Feedback directed optimization with GCC and Perf

Reading Time: 2 minutes

Gcc 5.0 has added support for FDO which uses perf to generate profile. There is documentation for this in gcc manual, to quote:

Enable sampling-based feedback-directed optimizations, and the following optimizations which are generally profitable only with profile feedback available: -fbranch-probabilities, -fvpt, -funroll-loops, -fpeel-loops, -ftracer, -ftree-vectorize,
-finline-functions, -fipa-cp, -fipa-cp-clone, -fpredictive-commoning, -funswitch-loops, -fgcse-after-reload, and -ftree-loop-distribute-patterns.
path is the name of a file containing AutoFDO profile information. If omitted, it defaults to fbdata.afdo in the current directory.
Producing an AutoFDO profile data file requires running your program with the perf utility on a supported GNU/Linux target system. For more information, see .
perf record -e br_inst_retired:near_taken -b -o \
— your_program
Then use the create_gcov tool to convert the raw profile data to a format that can be used by GCC. You must also supply the unstripped binary for your program to this tool. See .
create_gcov –binary=your_program.unstripped – \

However, this skims over a few details:

  • br_inst_retired:near_taken is not available as shown there. See this gcc thread for details.

    I did with:

    perf record \
    -e  " cpu/event=0xc4,umask=0x20,name=br_inst_retired_near_taken,period=400009/pp " \
    -p ...  -b -o

    You can use the ocperf from pmu-tools here to get the correct event (with list).

  • create_gcov is not packaged with gcc and is only available with autofdo from google.

  • However, you can run into incompatibility due to autofdo being incompatible with latest perf. I am using perf with linux 4.0. You can apply the patches here.

    • I also have a github branch with patches applied here.
  • Finally, you can also run into gcov version incompatibility:
AutoFDO profile version 875575082 does match 1.
  • You need to explicitly provide the gcov_version for this:
create_gcov --binary=/pxc56/bin/mysqld -gcov_version 1 

Now, with all tools in place, all you need to do is:

  1. Build the program. In my case, I built percona-xtradb-cluster with RelWithDebInfo profile. The debug symbols are required.
  • Run it against representative workload. I used sysbench oltp for this.

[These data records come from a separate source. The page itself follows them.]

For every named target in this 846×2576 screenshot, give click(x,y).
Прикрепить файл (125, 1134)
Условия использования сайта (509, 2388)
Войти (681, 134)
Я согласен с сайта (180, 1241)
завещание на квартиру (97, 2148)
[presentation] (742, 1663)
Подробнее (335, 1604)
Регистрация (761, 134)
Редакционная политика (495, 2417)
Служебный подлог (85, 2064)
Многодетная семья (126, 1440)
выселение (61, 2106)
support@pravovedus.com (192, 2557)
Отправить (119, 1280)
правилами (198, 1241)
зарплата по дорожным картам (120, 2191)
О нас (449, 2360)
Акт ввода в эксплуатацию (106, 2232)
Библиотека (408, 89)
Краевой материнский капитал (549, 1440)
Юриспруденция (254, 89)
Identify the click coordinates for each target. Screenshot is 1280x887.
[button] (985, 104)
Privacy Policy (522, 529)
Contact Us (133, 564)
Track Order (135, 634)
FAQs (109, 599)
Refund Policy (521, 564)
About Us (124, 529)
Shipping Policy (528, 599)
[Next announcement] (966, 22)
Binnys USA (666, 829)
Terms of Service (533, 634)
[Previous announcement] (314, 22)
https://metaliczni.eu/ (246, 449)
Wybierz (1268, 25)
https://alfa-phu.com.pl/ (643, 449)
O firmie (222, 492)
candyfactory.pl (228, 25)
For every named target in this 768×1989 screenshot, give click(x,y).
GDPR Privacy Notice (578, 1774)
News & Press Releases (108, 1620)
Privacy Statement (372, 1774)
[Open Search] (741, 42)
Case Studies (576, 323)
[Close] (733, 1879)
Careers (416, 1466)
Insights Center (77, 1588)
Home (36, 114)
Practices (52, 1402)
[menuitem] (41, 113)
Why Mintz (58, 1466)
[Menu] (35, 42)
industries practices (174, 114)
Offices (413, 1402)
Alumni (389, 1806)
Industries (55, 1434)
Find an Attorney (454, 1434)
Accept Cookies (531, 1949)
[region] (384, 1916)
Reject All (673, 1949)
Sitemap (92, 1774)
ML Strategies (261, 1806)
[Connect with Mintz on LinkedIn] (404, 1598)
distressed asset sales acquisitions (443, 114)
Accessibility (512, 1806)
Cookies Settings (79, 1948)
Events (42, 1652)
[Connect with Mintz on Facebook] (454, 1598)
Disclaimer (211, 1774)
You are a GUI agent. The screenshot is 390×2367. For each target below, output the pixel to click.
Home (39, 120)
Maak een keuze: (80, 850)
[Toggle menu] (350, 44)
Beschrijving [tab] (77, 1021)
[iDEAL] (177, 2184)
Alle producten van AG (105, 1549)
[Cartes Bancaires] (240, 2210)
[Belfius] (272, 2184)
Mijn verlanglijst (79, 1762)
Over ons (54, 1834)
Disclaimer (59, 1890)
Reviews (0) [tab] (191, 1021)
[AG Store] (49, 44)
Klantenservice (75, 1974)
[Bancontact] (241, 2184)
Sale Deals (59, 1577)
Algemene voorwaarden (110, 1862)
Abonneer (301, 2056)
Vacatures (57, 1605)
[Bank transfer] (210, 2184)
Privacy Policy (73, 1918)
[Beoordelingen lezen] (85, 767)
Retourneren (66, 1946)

    sysbench --test=/pxc56/db/oltp.lua --db-driver=mysql \
    --mysql-engine-trx=yes --mysql-table-engine=innodb \
    --mysql-user=root --mysql-password=test --oltp-table-size=100000 \
    --num-threads=4 --init-rng=on --max-requests=0 --oltp-auto-inc=off --max-time=60 \
    --max-requests=100000 --oltp-tables-count=5 run

  • While the workload is running, run perf concurrently.
    perf record -e \
    " cpu/event=0xc4,umask=0x20,name=br_inst_retired_near_taken,period=400009/pp " \
    -p $(pidof mysqld)  -b -o
  • After sysbench ends, stop perf and then convert to gcov format.
    create_gcov --binary=/pxc56/bin/mysqld \ -gcov_version 1 --gcov=perf.ado
  • Now, rebuild the program again but this time with:
    export CFLAGS+=" -fauto-profile=/tmp/perf.ado "
    export CXXFLAGS+=" -fauto-profile=/tmp/perf.ado "
  • The binary produced now is the one which would be optimized with hints/feedback from profile captured by perf.
  • I have skipped the results for now, that is for another post with actual benchmarking in place and a better representative workload.

    To conclude, even though gcc has had gcov profiling before, it wasn’t that convenient to use. perf has been a good low-overhead profiler in use in various environments, so using its output/profile certainly makes it easier for optimization based on it.